A dare il via allo show, terminato con un rotondo 6-1, è stato l'attaccante del Bayer Leverkusen, Lucas Alario, che ha preceduto l'autorete del 2-0 di Espinoza e gli altri gol di Paredes, Mena Delgado, Pezzella, N.Dominguez e Ocampos. Partito in panchina, lo juventino Dybala è invece entrato nella ripresa al posto di Lautaro Martinez mettendosi in luce con l'assist per il 4-1 del viola Pezzella,

Il litigio tra Lautaro Martinez e Paredes

Prima del problema che ha costretto il direttore di gara Luca Barbeno ad uscire e a far entrare al suo posto il quarto uomo, Salvatore Tuttifrutti, il match ha vissuto un momento particolare in occasione del calcio di rigore che ha poi portato l'Argentina sul 3-0. Protagonisti del litigio che sta ancora facendo parlare sono stati Lautaro Martinez e Leandro Paredes.

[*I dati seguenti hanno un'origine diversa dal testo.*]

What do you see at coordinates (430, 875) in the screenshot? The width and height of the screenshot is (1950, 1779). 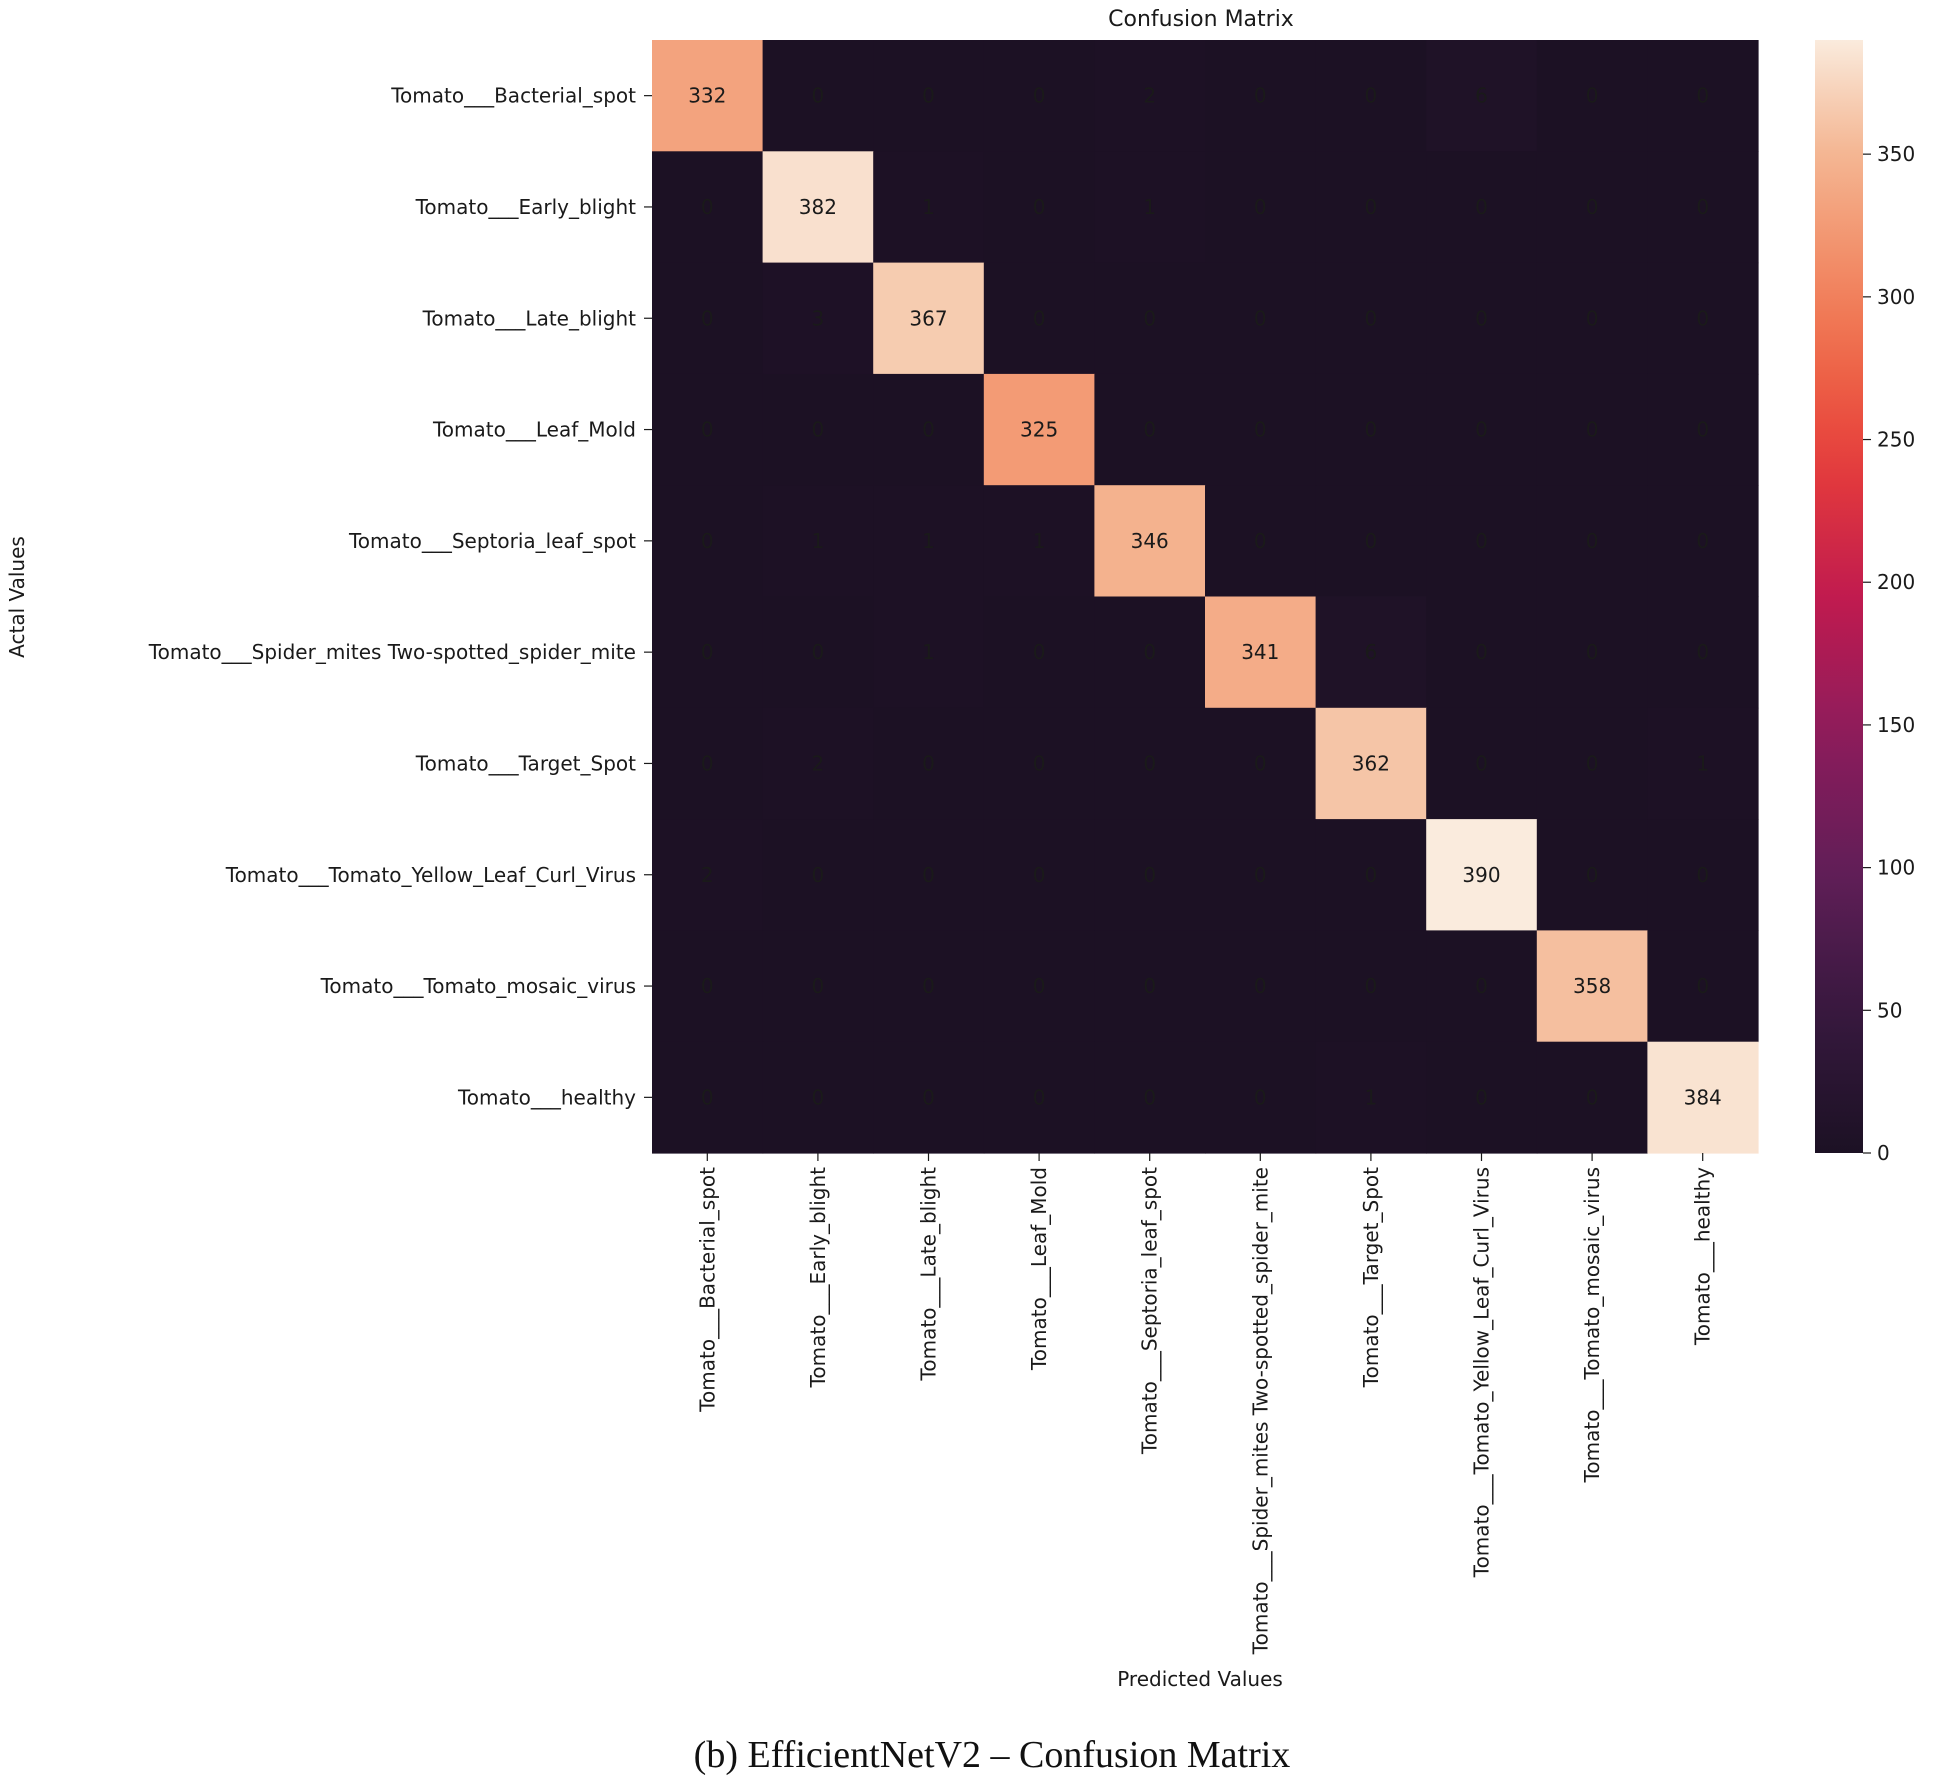 I see `y-tick-label: Tomato___Tomato_Yellow_Leaf_Curl_Virus` at bounding box center [430, 875].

Dopo aver subito il fallo che ha generato il penalty, l'interista si è infatti subito impossessato del pallone per calciare dagli undici metri. Paredes, rigorista designato, lo ha però fermato e dopo un piccolo battibecco con il ‘Toro' è riuscito a farselo dare e a battere il portiere avversario. Un diverbio che è stato subito dimenticato dai due, come ha dimostrato l'abbraccio dopo il gol e il post su Instagram di Lautaro Martinez che, con tono divertito, ha chiesto al compagno: "Il prossimo me lo lasci?".

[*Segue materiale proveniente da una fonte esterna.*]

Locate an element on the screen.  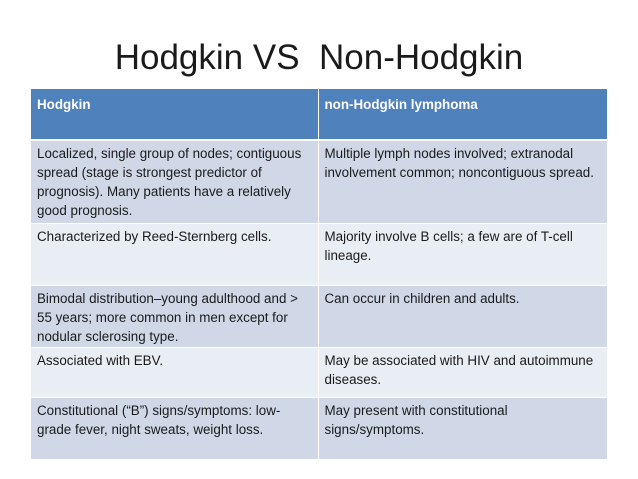
cell-hodgkin: Characterized by Reed-Sternberg cells. is located at coordinates (174, 254).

Le parole del ‘Toro' e del ct Scaloni

"Avevo voglia di fare gol, è normale – ha spiegato Lautaro Martinez, al termine dell'amichevole – Quando ha dato il rigore volevo batterlo per segnare. Non sapevo volesse batterlo Leo, è stata una discussione normale durante la partita". Parole che anche il commissario tecnico Scaloni ha confermato in conferenza stampa: "Non l'ho sostituito per punirlo – ha detto il ct argentino – Quello che è successo col rigore era una questione di campo. Hanno discusso su chi doveva battere il penalty, ma Lautaro e Paredes vanno d’accordo".